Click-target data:
++++++

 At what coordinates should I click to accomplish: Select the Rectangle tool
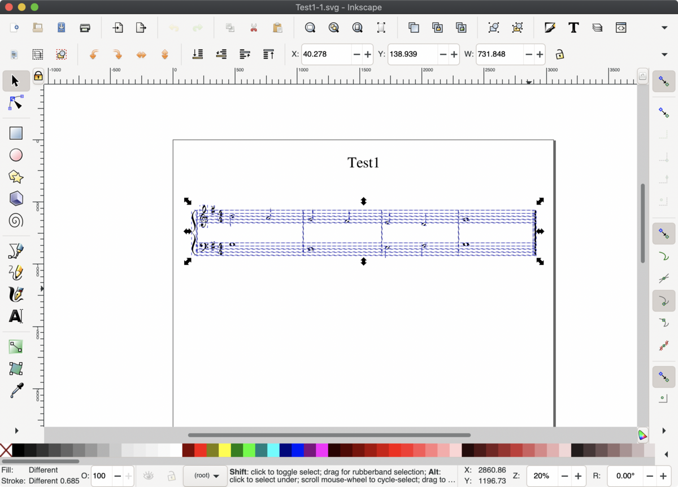(16, 133)
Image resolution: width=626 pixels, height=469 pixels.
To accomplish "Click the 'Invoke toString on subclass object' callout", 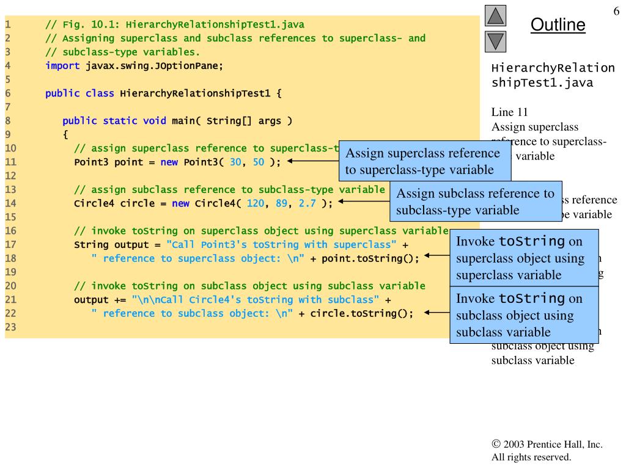I will [x=524, y=315].
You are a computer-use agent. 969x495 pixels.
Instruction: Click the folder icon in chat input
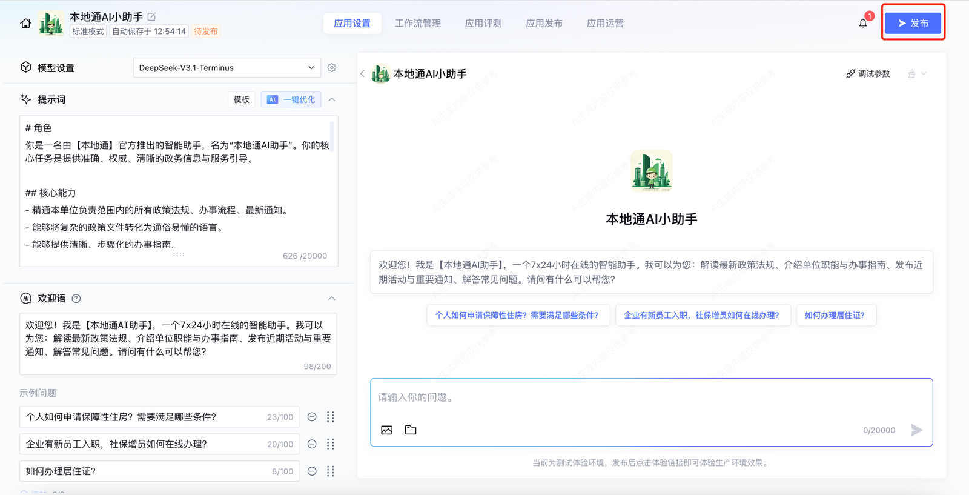point(411,430)
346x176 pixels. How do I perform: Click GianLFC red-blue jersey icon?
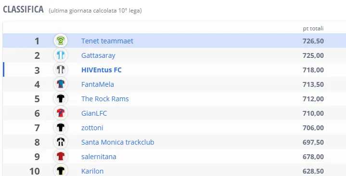(x=61, y=113)
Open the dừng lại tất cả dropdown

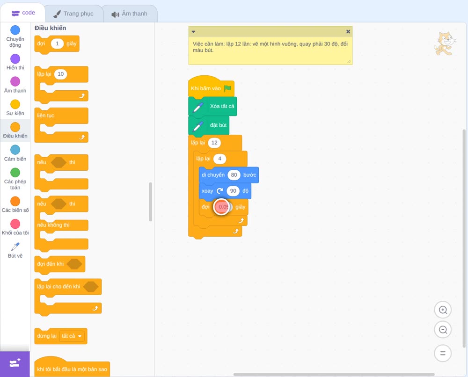coord(72,336)
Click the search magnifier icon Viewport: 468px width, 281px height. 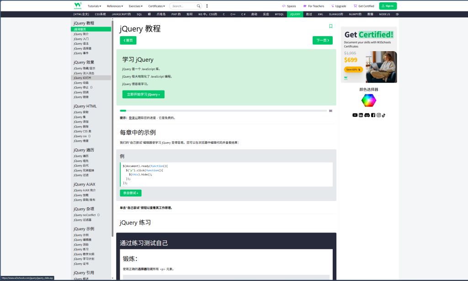pos(199,6)
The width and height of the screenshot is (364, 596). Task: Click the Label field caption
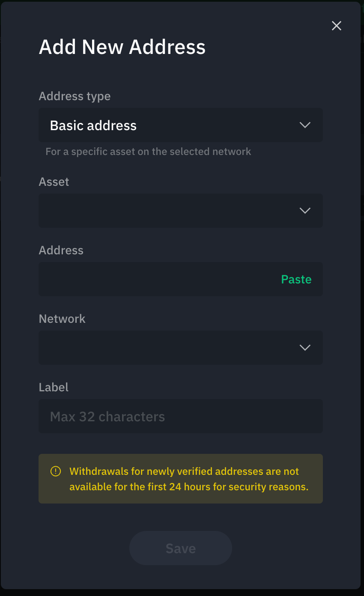pyautogui.click(x=54, y=387)
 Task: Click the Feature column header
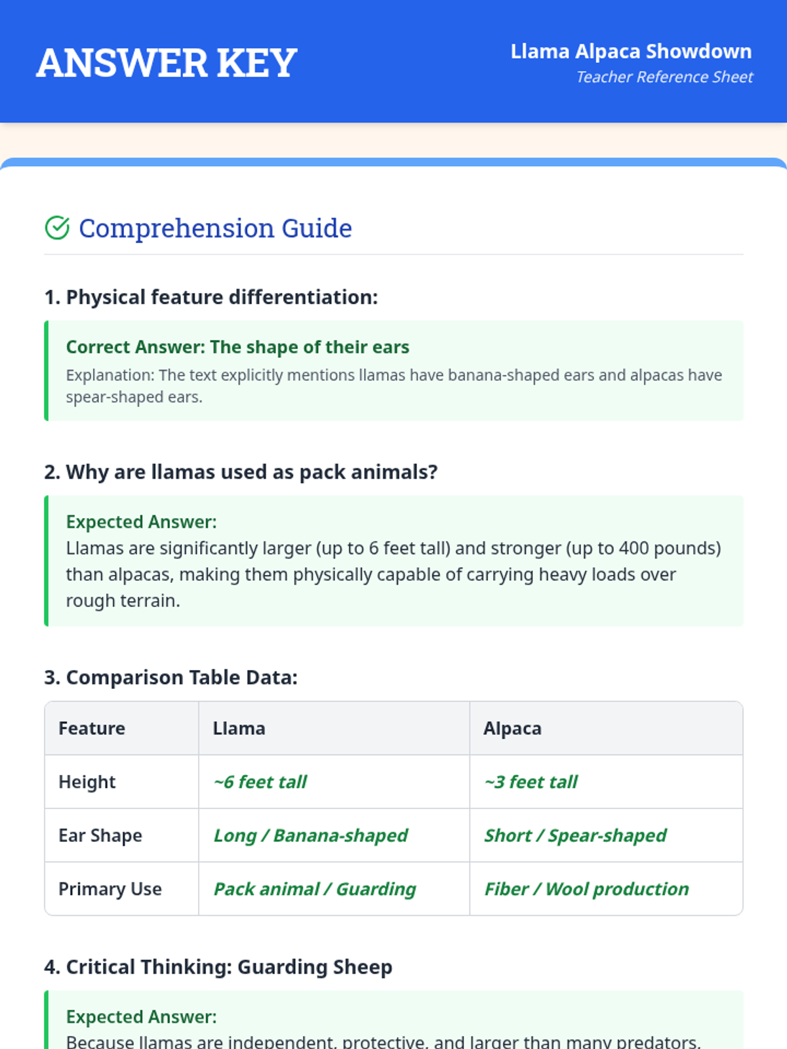pos(92,728)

++++++

Locate each line in the records above that contains the word "Task" and copy it out, treating uppercase and lowercase letters as different.

The width and height of the screenshot is (364, 596). Task: Click the Label field caption
 Task: Click the Feature column header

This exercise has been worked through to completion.